# CONSIGNES DE TRAVAIL
[a] D'après le texte sur Napoléon au Conseil d'État, combien de fois le tambour roulait-il à l'arrivée de l'Empereur ?
[b] Poursuivez le texte sur Napoléon au Conseil d'État à partir de sa dernière phrase.

# TEXTE
+--
C'étaient là ses mots et ses maximes de Consul. Depuis, parvenu à l'Empire, Napoléon devint plus maître de ses secrets, plus soucieux de ses destinées dont on eût dit qu'il pressentait la fin, plus réservé dans ses épanchements.

Mais c'est encore dans le sein de son Conseil d'État que, le plus souvent, son âme s'échappait sur ses lèvres, que ses pensées cherchaient un écho, et que, par une vieille affection, il aimait à revenir.

A peine, au retour de ses grandes batailles, Napoléon avait-il déchaussé ses éperons, qu'on entendait à la porte du Conseil un frémissement d'armes; trois fois le tambour roulait. Les portes s'ouvraient à deux battants, et l'huissier criait : « L'Empereur, Messieurs! » Napoléon marchait, à pas brusques, à son fanteuil, saluait, s'asseyait, se couvrait, tandis que ses officiers et souvent des princes étrangers, rangés derrière lui, tête nue, se tenaient dans le silence.

J'étais bien jeune alors, et j'avoue que je ne pouvais regarder, sans émotion, ce front chauve sur lequel semblait, du haut du plafond, refléter la gloire d'Austerlitz '.
+--
# EXTRAIT DE DONNÉES
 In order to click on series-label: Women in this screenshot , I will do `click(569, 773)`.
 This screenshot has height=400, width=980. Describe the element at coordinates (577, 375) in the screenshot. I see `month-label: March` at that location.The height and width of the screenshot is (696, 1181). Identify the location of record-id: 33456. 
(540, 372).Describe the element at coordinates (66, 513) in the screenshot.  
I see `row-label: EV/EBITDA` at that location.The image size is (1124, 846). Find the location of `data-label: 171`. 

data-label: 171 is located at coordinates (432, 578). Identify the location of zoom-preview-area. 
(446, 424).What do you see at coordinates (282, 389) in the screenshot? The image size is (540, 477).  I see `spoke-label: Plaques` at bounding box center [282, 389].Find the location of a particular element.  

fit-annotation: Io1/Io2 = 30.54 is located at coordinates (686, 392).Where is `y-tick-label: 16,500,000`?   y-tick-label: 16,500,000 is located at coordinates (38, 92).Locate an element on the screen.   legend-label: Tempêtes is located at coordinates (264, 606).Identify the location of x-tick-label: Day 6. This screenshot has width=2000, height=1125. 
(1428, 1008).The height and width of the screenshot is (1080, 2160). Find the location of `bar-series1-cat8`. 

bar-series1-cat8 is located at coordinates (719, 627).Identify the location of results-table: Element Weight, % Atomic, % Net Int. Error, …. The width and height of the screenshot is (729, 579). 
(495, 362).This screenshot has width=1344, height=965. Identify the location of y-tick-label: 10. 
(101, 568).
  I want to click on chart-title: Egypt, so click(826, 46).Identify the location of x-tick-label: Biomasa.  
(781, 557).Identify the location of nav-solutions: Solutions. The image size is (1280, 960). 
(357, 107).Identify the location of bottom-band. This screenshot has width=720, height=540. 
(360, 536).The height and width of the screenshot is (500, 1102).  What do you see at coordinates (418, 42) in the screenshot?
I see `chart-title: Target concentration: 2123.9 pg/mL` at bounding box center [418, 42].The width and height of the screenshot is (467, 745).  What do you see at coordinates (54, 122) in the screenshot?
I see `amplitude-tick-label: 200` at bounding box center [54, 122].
+--
# RÉPONSES AUX EXERCICES
[a] Trois fois.

[b]
J'assistais à la fameuse séance qui suivit son retour de la bataille de Hanau.

Encore brisé des fatigues du voyage, pâle et préoccupé, l'Empereur nous fit passer dans son cabinet. Là, debout et sans préparation, il interpella vivement M. Jaubert, gouverneur de la Banque de France et qui avait eu, disait-il, l'imprudence de faire avec trop de précipitation l'escompte des billets. Napoléon déroula les statuts de la Banque; il en expliqua le mécanisme avec la netteté d'un censeur ou d'un régent. C'était un spectacle fort étrange pour moi, d'entendre un soldat discourir sur l'organisation des banques et sur les théories de l'escompte.

'Le tableau de la bataille d'Austerlitz, par Gérard, ornait le plafond de la salle.